--- Available data Enclosed Below ---
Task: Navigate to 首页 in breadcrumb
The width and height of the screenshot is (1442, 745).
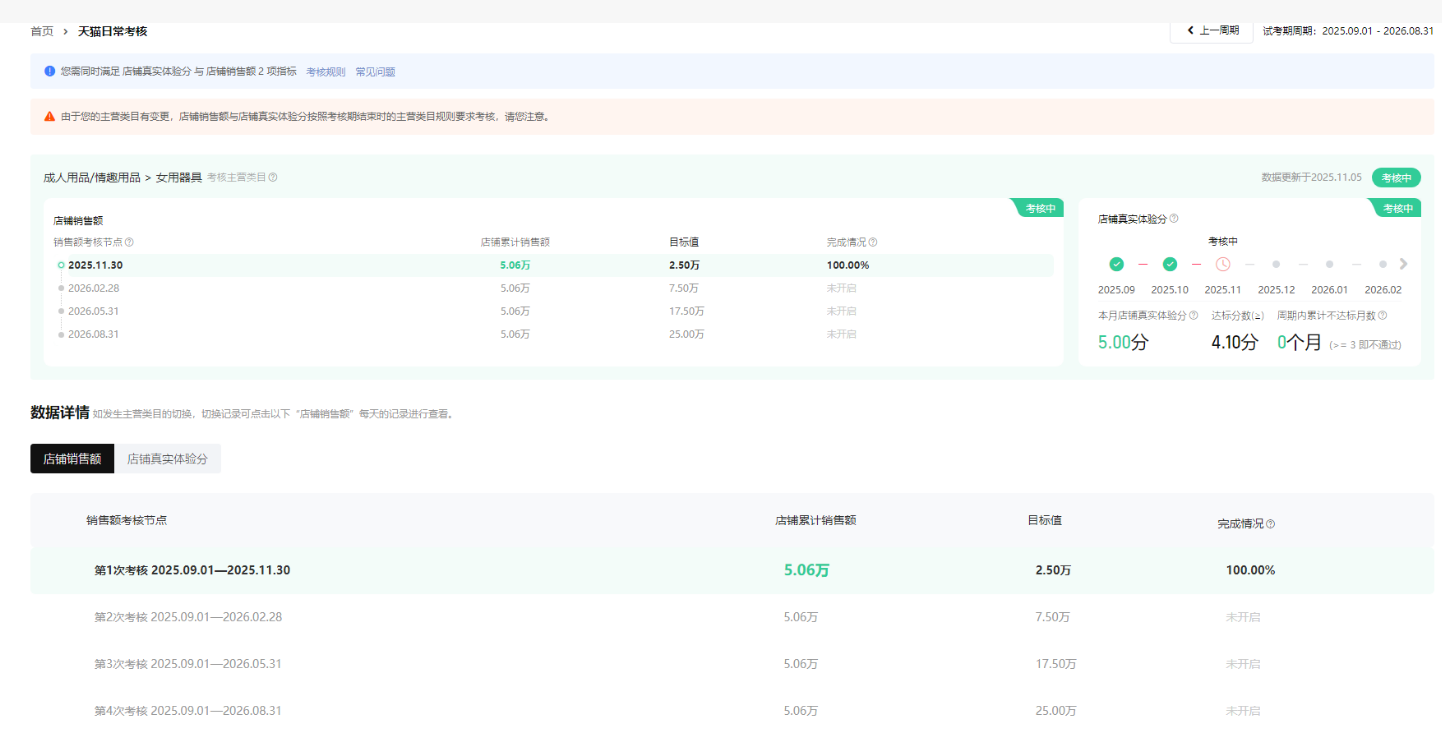Action: point(42,31)
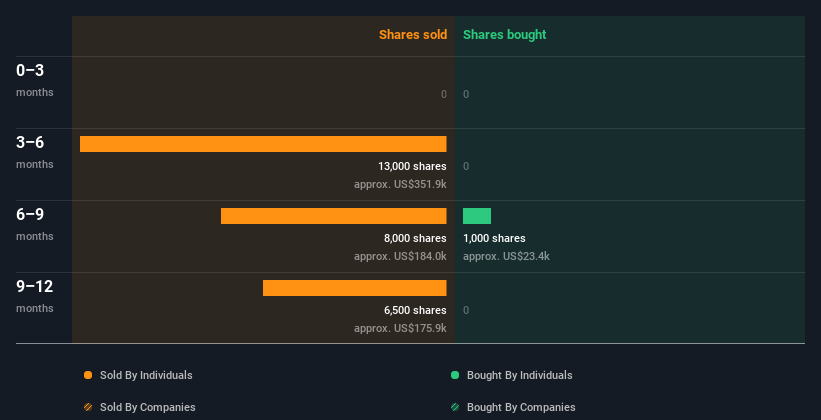
Task: Click the approx. US$184.0k sold amount
Action: pyautogui.click(x=400, y=257)
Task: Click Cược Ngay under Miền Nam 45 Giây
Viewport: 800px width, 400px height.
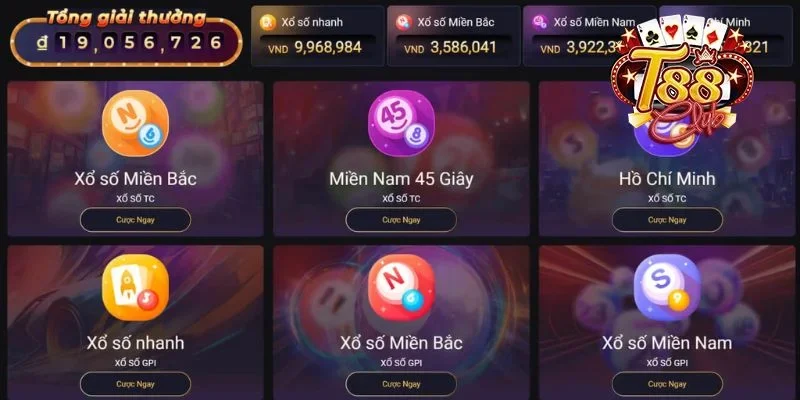Action: pos(401,220)
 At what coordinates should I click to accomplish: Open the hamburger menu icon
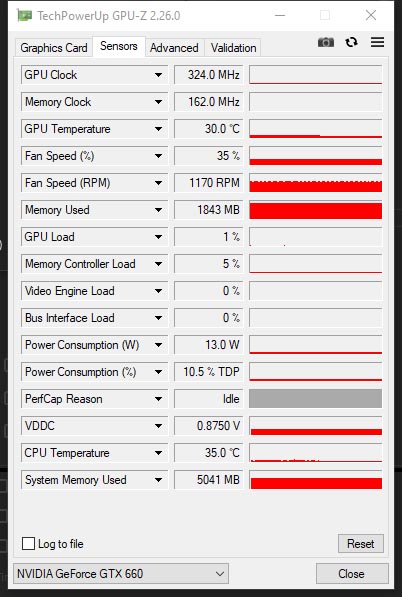point(377,42)
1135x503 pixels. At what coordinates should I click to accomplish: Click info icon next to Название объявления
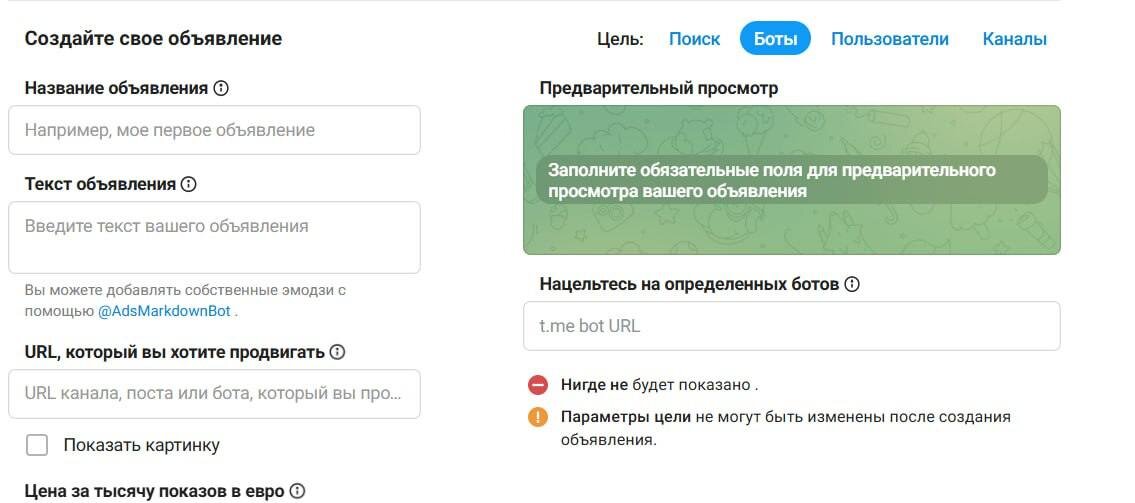point(221,88)
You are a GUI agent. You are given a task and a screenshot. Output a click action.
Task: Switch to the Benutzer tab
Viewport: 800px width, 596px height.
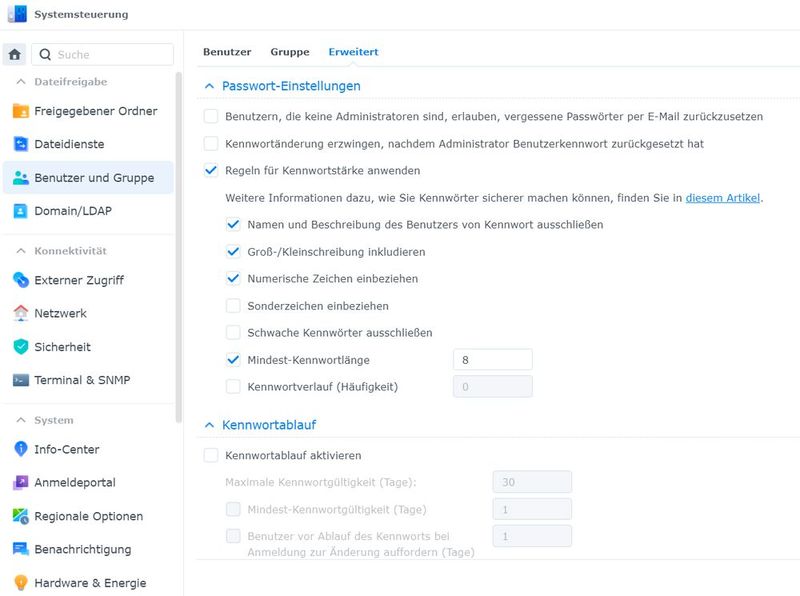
--- End of Enclosed Available data ---
**Work to complete**
For this exercise, the lines from the one containing "The width and" through the last line of the entries above are to be output exactly, both included, and pictures are skipped.

**Answer section**
The width and height of the screenshot is (1442, 745).
Action: point(42,31)
Task: Click the approx. US$184.0k sold amount
Action: pyautogui.click(x=400, y=257)
Task: Click Cược Ngay under Miền Nam 45 Giây
Viewport: 800px width, 400px height.
Action: pos(401,220)
 At what coordinates should I click to accomplish: Open the hamburger menu icon
point(377,42)
1135x503 pixels. At what coordinates should I click to accomplish: Click info icon next to Название объявления
point(221,88)
You are a GUI agent. You are given a task and a screenshot. Output a click action.
Task: Switch to the Benutzer tab
Viewport: 800px width, 596px height.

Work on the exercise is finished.